• La Rondine Classroom Activities

 The activities in this guide address several aspects of La Rondine:

  • The opera’s exploration of love, romance, and responsibility
  • Features of the opera’s structure and text that distinguish it as a work of modernity
  • The relationships among forms of musical narrative, including opera, operetta and the Broadway-style musical
  • Creative choices and notable personalities involved in this new Metropolitan Opera production

The guide seeks not only to acquaint students with La Rondine, but also to encourage them to think more broadly about opera—and the performing arts in general—as a means of personal and philosophical expression.

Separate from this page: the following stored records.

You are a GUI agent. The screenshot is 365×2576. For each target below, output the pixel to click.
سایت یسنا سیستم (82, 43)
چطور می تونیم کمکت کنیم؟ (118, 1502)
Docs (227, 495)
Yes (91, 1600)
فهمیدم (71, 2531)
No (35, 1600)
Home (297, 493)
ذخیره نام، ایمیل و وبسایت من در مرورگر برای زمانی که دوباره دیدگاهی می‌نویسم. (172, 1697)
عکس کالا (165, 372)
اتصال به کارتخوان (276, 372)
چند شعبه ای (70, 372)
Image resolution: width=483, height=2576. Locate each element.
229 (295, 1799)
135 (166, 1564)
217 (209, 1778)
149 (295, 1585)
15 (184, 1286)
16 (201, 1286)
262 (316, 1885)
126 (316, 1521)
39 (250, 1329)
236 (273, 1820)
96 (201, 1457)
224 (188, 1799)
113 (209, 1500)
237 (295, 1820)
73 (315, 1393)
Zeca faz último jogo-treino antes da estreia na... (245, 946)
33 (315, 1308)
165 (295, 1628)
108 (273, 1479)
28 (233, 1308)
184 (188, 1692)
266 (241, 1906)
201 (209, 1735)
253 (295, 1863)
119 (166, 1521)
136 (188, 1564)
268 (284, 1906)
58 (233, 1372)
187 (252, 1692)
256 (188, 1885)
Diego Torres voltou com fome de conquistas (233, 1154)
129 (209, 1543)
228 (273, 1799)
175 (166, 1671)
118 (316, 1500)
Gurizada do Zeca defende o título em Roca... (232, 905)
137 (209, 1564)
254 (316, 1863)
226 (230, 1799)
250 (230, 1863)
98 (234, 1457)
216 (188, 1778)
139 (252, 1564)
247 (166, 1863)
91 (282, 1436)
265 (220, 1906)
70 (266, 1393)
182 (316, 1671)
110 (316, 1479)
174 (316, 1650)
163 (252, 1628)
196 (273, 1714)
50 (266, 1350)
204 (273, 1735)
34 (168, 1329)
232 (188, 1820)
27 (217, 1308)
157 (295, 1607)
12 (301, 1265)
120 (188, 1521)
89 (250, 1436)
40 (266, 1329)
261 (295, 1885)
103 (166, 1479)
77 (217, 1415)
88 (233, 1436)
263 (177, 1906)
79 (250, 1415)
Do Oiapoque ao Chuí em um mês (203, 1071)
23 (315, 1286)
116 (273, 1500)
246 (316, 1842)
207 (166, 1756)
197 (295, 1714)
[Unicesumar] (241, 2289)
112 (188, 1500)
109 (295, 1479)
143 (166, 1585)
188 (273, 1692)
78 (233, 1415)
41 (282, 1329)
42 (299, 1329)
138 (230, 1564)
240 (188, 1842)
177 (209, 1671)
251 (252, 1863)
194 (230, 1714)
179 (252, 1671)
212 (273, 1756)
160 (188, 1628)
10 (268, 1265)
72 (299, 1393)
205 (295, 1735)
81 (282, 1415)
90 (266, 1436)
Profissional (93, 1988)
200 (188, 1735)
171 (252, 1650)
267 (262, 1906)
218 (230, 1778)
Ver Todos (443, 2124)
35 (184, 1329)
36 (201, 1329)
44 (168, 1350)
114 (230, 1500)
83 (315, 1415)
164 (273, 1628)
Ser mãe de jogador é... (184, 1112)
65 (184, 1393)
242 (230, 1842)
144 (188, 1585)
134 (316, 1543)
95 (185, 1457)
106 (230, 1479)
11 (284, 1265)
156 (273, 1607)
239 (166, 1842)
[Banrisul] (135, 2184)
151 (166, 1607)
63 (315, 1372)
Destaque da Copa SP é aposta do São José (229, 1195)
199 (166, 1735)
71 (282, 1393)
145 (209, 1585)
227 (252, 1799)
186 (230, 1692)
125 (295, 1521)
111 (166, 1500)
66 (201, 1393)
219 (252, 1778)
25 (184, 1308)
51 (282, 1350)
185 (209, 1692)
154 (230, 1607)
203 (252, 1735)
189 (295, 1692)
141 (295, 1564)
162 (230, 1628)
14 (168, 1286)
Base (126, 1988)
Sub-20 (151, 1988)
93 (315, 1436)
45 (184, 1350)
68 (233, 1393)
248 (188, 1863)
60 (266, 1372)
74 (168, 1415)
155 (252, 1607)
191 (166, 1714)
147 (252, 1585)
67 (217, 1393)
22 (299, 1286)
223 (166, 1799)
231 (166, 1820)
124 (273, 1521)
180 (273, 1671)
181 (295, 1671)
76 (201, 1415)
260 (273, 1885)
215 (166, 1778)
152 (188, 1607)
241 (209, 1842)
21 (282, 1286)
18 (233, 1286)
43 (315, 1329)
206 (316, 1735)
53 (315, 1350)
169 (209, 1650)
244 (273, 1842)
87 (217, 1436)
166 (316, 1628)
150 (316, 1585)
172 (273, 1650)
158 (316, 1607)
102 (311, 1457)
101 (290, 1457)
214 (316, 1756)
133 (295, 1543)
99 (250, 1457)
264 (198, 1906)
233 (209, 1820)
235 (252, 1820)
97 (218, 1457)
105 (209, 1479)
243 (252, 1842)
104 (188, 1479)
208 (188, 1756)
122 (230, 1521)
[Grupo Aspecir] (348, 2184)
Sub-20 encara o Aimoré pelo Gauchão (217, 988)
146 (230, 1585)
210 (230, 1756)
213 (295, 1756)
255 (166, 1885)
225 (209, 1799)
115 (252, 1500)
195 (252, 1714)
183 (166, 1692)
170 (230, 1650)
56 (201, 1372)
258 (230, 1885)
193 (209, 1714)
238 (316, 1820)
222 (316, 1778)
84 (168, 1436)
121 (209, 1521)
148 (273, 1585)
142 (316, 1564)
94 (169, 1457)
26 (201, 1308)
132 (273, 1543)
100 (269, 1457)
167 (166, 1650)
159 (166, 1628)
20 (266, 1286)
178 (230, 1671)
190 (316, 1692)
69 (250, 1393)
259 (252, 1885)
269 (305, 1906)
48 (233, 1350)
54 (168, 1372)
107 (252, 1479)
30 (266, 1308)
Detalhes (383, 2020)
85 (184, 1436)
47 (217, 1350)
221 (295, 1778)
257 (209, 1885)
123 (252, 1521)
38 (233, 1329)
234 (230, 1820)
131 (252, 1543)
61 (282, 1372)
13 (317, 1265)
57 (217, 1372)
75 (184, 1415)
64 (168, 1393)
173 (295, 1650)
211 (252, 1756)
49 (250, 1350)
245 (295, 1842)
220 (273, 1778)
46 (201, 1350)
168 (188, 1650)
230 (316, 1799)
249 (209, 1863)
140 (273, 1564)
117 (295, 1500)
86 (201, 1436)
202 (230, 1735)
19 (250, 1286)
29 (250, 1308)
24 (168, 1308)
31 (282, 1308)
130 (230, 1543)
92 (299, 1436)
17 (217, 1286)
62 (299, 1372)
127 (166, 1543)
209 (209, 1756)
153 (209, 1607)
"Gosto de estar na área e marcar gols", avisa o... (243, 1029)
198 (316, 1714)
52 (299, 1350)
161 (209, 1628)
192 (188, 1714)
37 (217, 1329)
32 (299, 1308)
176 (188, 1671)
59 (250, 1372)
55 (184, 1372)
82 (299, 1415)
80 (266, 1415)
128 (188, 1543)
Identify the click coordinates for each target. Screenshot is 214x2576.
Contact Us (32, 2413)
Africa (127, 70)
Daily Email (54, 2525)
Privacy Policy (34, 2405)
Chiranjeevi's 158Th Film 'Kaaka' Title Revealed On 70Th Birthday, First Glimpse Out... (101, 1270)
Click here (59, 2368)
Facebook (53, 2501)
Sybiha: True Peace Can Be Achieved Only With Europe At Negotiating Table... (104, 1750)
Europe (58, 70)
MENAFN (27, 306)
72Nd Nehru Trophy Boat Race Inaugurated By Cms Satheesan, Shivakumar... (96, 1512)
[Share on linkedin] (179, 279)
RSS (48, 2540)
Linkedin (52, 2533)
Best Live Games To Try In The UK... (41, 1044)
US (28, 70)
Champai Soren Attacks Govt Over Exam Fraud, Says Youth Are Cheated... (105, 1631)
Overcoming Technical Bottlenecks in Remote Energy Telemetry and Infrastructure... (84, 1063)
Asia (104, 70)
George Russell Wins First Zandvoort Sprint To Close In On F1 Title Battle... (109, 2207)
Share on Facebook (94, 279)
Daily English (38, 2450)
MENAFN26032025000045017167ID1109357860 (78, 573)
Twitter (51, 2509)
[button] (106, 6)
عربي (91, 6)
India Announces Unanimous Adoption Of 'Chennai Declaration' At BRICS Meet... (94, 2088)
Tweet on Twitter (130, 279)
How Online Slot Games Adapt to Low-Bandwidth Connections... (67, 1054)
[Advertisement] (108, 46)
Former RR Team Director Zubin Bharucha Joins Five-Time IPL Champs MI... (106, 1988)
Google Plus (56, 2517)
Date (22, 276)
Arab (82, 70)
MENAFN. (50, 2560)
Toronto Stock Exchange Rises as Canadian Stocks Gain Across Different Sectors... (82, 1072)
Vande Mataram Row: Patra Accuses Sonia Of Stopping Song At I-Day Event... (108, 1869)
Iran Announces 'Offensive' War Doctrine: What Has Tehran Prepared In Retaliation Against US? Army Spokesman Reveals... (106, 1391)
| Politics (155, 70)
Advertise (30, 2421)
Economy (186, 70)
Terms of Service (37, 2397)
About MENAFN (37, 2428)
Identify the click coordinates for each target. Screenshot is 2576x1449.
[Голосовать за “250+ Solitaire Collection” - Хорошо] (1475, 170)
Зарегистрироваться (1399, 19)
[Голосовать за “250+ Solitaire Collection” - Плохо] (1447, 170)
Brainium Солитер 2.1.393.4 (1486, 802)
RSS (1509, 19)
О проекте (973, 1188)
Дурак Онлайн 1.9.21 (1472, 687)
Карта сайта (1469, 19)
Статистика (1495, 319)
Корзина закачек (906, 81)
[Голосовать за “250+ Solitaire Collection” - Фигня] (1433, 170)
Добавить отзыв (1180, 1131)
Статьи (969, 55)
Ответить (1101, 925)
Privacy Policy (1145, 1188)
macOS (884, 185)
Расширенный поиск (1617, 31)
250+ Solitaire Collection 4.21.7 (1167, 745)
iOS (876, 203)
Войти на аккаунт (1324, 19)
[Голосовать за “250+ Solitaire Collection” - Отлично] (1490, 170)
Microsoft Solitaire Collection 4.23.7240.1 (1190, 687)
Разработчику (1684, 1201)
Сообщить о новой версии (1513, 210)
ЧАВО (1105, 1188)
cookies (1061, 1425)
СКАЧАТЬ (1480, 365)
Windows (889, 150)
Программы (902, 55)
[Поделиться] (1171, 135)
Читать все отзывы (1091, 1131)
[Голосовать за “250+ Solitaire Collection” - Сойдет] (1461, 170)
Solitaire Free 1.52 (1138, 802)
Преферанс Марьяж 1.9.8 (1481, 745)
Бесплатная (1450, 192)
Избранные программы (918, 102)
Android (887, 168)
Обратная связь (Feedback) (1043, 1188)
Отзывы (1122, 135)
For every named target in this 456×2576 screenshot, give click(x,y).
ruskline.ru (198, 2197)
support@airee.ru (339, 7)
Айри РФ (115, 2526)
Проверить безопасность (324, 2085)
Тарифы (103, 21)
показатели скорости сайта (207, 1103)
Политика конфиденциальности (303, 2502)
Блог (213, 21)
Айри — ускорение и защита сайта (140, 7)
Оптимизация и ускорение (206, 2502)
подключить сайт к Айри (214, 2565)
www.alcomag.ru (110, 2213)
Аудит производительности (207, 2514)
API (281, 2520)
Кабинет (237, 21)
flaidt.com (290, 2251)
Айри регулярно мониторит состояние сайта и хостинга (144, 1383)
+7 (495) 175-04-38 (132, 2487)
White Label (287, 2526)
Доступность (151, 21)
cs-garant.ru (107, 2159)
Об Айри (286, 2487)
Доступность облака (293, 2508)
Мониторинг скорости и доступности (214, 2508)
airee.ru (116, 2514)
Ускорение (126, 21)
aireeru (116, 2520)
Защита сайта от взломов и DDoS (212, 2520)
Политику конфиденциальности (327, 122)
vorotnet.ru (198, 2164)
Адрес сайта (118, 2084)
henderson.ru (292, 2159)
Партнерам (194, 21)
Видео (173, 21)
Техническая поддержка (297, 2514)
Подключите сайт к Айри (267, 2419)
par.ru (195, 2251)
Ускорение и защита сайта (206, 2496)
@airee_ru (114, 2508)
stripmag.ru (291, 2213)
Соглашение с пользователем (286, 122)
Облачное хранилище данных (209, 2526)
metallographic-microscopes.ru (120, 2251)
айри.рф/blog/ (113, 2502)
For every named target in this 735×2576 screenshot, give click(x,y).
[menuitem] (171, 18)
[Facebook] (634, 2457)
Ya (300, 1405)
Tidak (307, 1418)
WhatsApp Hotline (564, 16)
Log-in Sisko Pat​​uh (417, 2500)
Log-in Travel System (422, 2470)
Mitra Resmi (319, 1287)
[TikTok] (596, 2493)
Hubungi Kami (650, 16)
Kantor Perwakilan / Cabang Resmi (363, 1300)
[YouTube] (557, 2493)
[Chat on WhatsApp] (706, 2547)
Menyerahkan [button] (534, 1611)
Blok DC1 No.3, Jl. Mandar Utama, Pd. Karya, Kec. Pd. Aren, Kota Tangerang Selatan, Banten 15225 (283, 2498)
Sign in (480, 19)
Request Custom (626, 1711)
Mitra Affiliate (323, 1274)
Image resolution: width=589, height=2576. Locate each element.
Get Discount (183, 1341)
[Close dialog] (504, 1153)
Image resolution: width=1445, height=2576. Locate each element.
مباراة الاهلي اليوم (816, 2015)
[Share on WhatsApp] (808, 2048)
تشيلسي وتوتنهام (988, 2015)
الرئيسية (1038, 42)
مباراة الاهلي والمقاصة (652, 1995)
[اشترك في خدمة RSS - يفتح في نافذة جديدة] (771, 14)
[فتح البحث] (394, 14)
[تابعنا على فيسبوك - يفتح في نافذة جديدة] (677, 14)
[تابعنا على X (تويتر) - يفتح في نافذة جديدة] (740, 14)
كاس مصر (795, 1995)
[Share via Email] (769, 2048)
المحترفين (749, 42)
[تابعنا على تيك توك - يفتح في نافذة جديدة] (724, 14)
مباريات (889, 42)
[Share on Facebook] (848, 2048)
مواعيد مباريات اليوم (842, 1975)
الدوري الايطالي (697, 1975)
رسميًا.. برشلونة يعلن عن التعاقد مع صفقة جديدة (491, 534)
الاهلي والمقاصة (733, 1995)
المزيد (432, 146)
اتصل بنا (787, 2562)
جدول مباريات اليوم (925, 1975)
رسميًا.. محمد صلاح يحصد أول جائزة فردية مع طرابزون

Little prior knowledge is required for the activities.

The Ends of Love: A Close Look at Motivation, Behavior, and Decision-Making in La Rondine

For some critics, the culminating crisis of La Rondine — a love that seems impossible to one of the lovers—is weak in drama, compared to the desert exile of a Manon Lescaut or the ritual suicide of a Cio-Cio-San. But La Rondine can be interpreted as a subtle commentary on matters of romance and love frequently taken for granted by both operetta and more serious opera. In this activity, students will consider how characters in La Rondine discuss, express, and understand love, examining the possibilities floated by Puccini and his librettists with an eye toward exploring their own romantic concepts, feelings and behaviors.

They will:

  • Listen to a number of selections from La Rondine for both musical and textual meanings
  • Develop their own interpretations of individual characters’ understandings of love and romance
  • Probe the relationship between the notions of love presented and the dramatic choices available to Puccini and his librettists
  • Become acquainted with character relationships in La Rondine in advance of The Met: Live in HD transmission



The Past is Present: A Close Look at Remembrance and Reenactment in La Rondine

La Rondine first appeared in a time of upheaval. The electric light, the automobile, the telephone and the airplane had recently changed the world forever. World War I was being fought across Europe, while in Russia, a revolution had just overthrown the czar. Avantgarde movements were on the rise in art, music and literature. In Italy, in particular, a group of artists and musicians who called themselves Futurists called for the overthrow of traditional forms and all respect for the past, to be replaced by a new aesthetic honoring machines, speed and physical violence. Since 1910, as a symbol of the old school and a composer of great sentiment, Puccini had been a Futurist target. They called his operas “base, rickety and vulgar.”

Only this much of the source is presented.